Bracing for return: most kids return with a patellar tracking brace or sleeve for at least the first season post-injury.

The “but I want to play tomorrow” reality.

For the kid whose kneecap popped back and feels mostly okay 30 minutes later, the temptation is to skip imaging and “see how it feels.”

This produces complications. Osteochondral fragments (small pieces of bone and cartilage that can break off during the dislocation) need imaging to identify. A fragment in the joint can produce locking, catching, and longer-term cartilage damage. Missing this on imaging is the most common preventable complication.
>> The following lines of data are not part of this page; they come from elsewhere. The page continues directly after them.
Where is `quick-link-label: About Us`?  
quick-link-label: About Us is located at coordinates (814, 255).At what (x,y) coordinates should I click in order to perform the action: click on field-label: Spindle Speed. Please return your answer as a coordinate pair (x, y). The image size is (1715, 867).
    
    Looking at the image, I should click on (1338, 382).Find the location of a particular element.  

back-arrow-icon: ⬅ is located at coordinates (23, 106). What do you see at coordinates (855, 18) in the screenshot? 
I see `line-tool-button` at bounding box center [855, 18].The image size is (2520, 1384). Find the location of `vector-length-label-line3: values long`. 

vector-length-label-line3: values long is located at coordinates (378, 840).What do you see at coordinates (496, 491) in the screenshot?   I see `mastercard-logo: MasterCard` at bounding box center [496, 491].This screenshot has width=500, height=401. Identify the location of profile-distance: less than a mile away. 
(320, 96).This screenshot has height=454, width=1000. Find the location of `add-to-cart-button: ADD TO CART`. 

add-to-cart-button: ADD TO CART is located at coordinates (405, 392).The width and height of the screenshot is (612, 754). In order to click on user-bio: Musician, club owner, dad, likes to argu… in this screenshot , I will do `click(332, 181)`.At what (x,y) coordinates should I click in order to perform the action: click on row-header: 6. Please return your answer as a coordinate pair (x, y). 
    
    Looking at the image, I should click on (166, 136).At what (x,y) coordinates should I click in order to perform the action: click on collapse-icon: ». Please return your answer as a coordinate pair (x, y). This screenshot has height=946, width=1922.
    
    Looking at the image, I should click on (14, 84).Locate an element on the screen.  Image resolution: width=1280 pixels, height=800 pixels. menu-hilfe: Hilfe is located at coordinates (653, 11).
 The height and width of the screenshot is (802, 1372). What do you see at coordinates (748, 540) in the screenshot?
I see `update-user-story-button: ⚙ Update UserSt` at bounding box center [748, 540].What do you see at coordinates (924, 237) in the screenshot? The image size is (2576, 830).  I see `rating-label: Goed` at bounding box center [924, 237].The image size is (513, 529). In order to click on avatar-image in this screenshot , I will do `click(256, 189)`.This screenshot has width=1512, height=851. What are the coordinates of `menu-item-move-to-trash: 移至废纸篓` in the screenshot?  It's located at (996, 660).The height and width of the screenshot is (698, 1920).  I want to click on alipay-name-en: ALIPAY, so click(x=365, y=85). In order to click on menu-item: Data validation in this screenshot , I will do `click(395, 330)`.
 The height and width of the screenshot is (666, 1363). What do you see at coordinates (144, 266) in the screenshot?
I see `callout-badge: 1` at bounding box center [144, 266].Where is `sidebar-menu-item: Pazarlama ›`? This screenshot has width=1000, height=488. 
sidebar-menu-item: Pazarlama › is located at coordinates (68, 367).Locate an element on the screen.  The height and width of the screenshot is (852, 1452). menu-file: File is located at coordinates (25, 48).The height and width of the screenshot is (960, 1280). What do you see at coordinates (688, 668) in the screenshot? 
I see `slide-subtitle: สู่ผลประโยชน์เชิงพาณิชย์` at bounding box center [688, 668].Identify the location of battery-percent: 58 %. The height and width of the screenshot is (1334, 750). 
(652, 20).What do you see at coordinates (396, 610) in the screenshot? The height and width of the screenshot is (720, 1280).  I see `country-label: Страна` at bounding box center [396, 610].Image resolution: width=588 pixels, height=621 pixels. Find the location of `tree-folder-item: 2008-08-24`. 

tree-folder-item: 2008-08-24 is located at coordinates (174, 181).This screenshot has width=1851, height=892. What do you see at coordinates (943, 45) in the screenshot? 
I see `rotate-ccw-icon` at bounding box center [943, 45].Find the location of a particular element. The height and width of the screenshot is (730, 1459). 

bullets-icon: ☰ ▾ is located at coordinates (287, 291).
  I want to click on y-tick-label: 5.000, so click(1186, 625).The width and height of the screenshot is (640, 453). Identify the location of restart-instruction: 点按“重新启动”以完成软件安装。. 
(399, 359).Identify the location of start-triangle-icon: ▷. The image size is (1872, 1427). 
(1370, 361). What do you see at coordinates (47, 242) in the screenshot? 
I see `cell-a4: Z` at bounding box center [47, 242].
The pediatric orthopedist or sports-medicine clinician sees the X-ray, the kid, and the history together. The decision tree is theirs.

The “the kneecap shifts but doesn’t fully dislocate” pattern (subluxation).

A kid who reports the kneecap “feels like it slips” without full dislocation has patellar subluxation. The mechanism is similar to dislocation; the severity is less. The same evaluation pathway applies but with less urgency.

Patellar subluxation in adolescents often responds to physical therapy alone (quad-and-hip strengthening, neuromuscular work). Surgery is rarely needed for pure subluxation without dislocation history.

For coaches.

Recognize the mechanism. Stabilize. Sling. Transport.

Document mechanism for the receiving ER.

Do not let the kid talk you out of going to the ER even if the kneecap has popped back.

For parents.

Insist on imaging at the ER, even for spontaneously-reduced dislocations.

Engage with the rehab. The kids who skip rehab are the kids who re-dislocate.

For recurrent dislocators, the conversation with a pediatric orthopedic surgeon about MPFL reconstruction is reasonable.

The honest read. First-time patellar dislocations are common, recoverable, and have a meaningful recurrence rate that proper rehab reduces. Repeat dislocations have a different calculus, often with surgical solutions. The most common preventable complication is skipping imaging because the kneecap popped back. The cost of imaging is small. The cost of an undiagnosed osteochondral fragment is much larger.

If this content is reaching someone with a kid whose kneecap is currently displaced, splint in the position found, ice it, transport to ER. Do not try to force the kneecap back yourself.